Judge is regarded as the “establishment” pick, even though Hogg has endorsements from more than 60 state lawmakers, the Iowa Federation of Labor, the American Federation of State County and Municipal Employees and other established Democratic allies.
“The reason he got those endorsements is because, in the Legislature, he has a stellar reputation for working with everybody, both sides, and coming up with common sense solutions to problems,” said Senate Majority Leader Mike Gronstal, D-Council Bluffs, a Hogg backer also at Dixie Quicks.
She’s got more resources and better name ID, having been on a statewide ballot four times. He’s campaigned in 90 counties, all while, he says, not missing a vote during the 2016 legislative session. Her appearances have been fewer and far between.
“When Rob is our nominee, he will have the resources, too,” said Linda Nelson, a former lawmaker and teachers’ union president who chairs the Pottawattamie County Democrats. She said Hogg has made several stops in the county, but Judge has yet to visit. “He’s working hard.”
Maybe it’s paying off. The lone poll so far in the race, released Thursday by KBUR radio, showed Judge with a 37-31 percent lead over Hogg, with Fiegen and Krause combining for 9 percent. Hardly a Judge juggernaut, although the poll showed most undecided voters lean her way.
She’s hit snags. In two recent debates, Judge has been called to account for the Culver-Judge administration’s decision to veto a 2008 bill that would have expanded collective bargaining rights for public employees. Judge said she wished she and Culver could have worked “more closely” with organized labor but regrets “that didn’t happen.”
Not true, says Gronstal, who led the Senate at the time. Senators, he said, used a procedural maneuver to delay sending the bill to Gov. Chet Culver’s desk while lawmakers and labor worked to address Culver’s concerns.
“There was a ton of work done on the bill,” Gronstal says. “And then there were multiple meetings, probably in the neighborhood of dozens of meetings, with the executive branch. And every time we’d come to some place where we thought we had a compromise, they would split hairs and wordsmith until the language meant nothing.

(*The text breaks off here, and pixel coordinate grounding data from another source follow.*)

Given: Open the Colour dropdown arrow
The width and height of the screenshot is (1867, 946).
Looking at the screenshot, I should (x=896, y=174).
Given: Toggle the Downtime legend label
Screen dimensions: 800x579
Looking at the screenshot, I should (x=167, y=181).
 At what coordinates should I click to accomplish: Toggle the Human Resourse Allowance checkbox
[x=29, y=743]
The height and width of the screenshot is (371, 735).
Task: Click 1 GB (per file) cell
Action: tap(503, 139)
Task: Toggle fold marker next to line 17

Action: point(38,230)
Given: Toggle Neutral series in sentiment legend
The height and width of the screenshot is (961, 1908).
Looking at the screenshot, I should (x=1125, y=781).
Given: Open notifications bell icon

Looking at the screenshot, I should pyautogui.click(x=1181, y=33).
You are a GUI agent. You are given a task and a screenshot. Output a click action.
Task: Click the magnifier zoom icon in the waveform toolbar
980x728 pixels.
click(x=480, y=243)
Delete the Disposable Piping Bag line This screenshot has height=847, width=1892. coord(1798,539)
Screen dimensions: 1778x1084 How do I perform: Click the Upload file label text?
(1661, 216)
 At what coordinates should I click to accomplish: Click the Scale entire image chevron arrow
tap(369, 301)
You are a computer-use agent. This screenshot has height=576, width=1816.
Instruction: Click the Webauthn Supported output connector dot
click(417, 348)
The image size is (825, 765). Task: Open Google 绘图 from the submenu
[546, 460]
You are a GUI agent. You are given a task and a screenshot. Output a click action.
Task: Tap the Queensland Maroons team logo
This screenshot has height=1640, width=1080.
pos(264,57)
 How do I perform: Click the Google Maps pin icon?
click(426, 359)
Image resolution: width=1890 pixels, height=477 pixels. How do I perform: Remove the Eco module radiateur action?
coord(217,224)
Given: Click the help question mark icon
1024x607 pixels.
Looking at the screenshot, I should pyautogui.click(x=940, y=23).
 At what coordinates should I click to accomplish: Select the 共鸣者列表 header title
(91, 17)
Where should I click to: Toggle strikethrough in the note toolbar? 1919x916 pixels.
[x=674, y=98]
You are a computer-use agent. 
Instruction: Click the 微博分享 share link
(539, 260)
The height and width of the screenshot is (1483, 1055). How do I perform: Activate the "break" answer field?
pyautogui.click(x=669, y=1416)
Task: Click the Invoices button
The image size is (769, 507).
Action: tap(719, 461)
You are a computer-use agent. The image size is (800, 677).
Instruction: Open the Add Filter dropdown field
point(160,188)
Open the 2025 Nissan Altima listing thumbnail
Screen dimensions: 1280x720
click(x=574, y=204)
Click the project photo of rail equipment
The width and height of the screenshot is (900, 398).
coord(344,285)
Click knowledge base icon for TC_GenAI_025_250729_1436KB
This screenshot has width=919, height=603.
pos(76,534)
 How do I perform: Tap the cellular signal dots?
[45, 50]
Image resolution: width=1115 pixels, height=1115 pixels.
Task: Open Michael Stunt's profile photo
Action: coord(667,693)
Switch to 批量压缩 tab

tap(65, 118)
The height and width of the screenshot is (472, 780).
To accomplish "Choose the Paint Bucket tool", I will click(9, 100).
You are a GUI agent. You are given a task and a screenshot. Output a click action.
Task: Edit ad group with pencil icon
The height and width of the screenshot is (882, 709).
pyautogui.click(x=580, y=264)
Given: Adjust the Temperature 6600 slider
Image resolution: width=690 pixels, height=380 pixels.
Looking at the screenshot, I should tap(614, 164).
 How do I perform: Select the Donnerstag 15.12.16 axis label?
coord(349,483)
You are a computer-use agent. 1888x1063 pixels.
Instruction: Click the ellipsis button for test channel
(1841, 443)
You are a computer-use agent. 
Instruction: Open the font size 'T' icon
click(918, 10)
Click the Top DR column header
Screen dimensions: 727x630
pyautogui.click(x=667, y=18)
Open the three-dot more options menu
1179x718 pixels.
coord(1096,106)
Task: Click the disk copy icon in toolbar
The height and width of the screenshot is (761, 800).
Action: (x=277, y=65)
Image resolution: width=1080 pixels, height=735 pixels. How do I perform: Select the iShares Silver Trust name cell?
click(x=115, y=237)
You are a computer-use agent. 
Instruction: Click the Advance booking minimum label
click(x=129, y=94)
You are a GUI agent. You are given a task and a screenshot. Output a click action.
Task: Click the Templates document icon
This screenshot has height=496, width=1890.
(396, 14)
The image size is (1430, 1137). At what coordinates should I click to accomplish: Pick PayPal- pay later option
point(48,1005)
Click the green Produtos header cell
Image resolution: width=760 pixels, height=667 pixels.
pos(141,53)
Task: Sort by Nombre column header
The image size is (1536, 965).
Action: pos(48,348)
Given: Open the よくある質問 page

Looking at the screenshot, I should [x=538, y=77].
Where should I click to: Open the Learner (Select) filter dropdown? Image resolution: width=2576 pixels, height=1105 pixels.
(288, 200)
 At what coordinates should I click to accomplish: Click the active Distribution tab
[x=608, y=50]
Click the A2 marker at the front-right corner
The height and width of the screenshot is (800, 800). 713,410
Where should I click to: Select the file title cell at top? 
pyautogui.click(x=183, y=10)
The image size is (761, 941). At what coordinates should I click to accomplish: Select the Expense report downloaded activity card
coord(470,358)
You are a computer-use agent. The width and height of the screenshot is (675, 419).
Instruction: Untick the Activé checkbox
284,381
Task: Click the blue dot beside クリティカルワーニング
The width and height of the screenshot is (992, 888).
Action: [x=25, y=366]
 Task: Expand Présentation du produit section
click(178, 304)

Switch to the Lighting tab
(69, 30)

“Suggesting that there wasn’t time to work on it is really disingenuous,” Gronstal says.
When I bring up the quick, questionable process lawmakers used to jam the bill through to passage, Gronstal scoffs. “There’s a saying in the Legislature that process is the last refuge for scoundrels,” he says.
Will it matter? Well, once upon a time, AFSCME, the state’s largest public employee union, was a very big help for a state senator with a funny name in a tight primary. It was 1998. Some guy named Tom Vilsack.
Judge also has faced questions about her close ties to agricultural interests that environmental advocates blame for slow progress on water quality and other issues.
At a stop later in the day at Pierce Street Coffee Works in Sioux City, Sierra Club member Jim Redmond recalls Gov. Vilsack’s pledge to clean up Iowa’s impaired waterways by 2010.
“I think the Culver-Judge team did not get out and help keep the issue going,” Redmond says, contrasting her record with Hogg’s on climate change.
“Look at what he’s done. He wrote a book to try to convince his colleagues. America needs to lead on this issue,” Redmond says.
Standing next to Pierce Street in the midafternoon sun, Hogg is simply trying to convince a young TV reporter that this primary is worth some coverage.
“This is a big deal,” Hogg says. “Iowa voters deserve a choice.
“Think about the garbage that young Americans have seen out of our political process in the last 10 years or so, 20 years or so. We really need to uplift our democracy, get people engaged,” he says.
A good message, if you can hear it over all the traffic. A car with some kids rolls by and one of them screams something unintelligible. Does that count as engagement?
Doubtful, but the votes will be counted very soon. Hogg ducks inside to implore a few more people to give him a chance.